EXERCISE GOAL: Word for word, retype the first line of the records and every following line through the one containing "denprogroup-1 (477, 1424)".

RECORDS FOR THE EXERCISE:
------------
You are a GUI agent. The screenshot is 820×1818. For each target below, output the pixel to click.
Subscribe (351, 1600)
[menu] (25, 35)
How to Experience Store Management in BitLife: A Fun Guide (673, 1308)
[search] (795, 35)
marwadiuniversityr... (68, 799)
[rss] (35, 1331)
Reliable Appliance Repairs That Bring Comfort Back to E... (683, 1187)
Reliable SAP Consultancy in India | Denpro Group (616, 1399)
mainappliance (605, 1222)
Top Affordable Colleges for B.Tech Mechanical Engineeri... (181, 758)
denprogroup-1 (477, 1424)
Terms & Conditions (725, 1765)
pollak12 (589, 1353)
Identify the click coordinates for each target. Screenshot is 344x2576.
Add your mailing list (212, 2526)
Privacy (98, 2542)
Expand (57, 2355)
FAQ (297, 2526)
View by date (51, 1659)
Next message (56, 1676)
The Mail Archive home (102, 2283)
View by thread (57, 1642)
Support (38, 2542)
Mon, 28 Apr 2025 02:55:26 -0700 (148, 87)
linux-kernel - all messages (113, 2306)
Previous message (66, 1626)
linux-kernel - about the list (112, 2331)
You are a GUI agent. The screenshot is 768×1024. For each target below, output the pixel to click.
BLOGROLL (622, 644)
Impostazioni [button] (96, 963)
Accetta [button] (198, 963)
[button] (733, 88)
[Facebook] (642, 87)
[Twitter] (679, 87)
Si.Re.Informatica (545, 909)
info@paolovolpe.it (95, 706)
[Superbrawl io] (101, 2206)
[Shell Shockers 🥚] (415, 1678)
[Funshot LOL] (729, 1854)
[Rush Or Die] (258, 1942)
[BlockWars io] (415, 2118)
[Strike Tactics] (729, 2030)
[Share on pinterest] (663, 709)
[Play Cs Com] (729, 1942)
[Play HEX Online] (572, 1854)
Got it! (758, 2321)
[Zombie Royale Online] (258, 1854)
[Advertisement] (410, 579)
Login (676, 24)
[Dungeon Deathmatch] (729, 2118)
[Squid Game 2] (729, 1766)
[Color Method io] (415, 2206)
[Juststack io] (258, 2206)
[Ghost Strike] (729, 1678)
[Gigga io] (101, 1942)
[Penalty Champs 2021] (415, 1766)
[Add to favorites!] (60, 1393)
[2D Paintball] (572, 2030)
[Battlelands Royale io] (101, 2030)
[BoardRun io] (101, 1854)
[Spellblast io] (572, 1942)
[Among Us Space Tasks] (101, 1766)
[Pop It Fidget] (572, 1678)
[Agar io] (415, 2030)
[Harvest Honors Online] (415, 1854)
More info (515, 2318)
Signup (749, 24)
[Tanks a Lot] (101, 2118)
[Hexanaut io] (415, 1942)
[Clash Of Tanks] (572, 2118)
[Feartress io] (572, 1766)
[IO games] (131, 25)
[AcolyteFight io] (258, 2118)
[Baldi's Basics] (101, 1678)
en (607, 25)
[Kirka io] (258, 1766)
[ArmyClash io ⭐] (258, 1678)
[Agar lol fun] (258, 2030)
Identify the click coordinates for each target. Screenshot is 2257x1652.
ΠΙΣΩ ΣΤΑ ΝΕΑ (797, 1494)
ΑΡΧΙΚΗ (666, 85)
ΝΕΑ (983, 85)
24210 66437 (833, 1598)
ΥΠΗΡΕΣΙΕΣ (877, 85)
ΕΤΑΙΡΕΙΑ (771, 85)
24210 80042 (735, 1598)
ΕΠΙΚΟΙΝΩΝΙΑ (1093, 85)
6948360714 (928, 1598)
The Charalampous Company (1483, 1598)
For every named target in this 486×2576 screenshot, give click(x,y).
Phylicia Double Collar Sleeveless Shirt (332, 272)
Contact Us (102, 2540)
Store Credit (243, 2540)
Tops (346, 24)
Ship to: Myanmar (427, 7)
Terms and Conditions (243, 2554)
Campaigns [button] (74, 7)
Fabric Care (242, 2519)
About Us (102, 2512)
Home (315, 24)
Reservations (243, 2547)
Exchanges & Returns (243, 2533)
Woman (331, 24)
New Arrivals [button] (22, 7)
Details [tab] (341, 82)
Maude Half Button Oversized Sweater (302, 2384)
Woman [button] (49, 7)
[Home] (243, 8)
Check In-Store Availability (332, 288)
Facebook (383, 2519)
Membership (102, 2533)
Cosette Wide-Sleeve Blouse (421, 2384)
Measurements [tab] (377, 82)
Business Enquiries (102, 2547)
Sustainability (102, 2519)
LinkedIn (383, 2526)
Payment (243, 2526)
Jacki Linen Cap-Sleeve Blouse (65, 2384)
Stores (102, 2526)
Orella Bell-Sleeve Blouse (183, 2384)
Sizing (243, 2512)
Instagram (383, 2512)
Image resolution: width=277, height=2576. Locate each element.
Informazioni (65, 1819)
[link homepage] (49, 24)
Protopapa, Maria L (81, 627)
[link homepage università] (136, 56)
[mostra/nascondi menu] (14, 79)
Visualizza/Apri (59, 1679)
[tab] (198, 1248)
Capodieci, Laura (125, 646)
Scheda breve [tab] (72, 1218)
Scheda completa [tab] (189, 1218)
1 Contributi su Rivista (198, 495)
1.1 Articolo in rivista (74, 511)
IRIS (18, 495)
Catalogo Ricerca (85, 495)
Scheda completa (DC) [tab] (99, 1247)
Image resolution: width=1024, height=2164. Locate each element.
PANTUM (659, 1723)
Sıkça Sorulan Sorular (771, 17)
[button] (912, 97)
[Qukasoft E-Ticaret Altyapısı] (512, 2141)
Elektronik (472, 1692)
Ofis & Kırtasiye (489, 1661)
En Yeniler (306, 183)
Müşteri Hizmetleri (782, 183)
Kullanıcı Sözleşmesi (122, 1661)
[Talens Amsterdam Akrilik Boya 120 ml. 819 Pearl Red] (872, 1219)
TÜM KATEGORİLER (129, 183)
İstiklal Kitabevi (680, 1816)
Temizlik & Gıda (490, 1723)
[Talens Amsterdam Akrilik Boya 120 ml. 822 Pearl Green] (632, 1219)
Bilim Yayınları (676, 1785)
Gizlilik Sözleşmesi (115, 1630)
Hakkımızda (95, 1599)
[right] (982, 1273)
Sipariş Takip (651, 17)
------------
TASK RESPONSE:
You are a GUI agent. The screenshot is 820×1818. For each target below, output the pixel to click.
Subscribe (351, 1600)
[menu] (25, 35)
How to Experience Store Management in BitLife: A Fun Guide (673, 1308)
[search] (795, 35)
marwadiuniversityr... (68, 799)
[rss] (35, 1331)
Reliable Appliance Repairs That Bring Comfort Back to E... (683, 1187)
Reliable SAP Consultancy in India | Denpro Group (616, 1399)
mainappliance (605, 1222)
Top Affordable Colleges for B.Tech Mechanical Engineeri... (181, 758)
denprogroup-1 (477, 1424)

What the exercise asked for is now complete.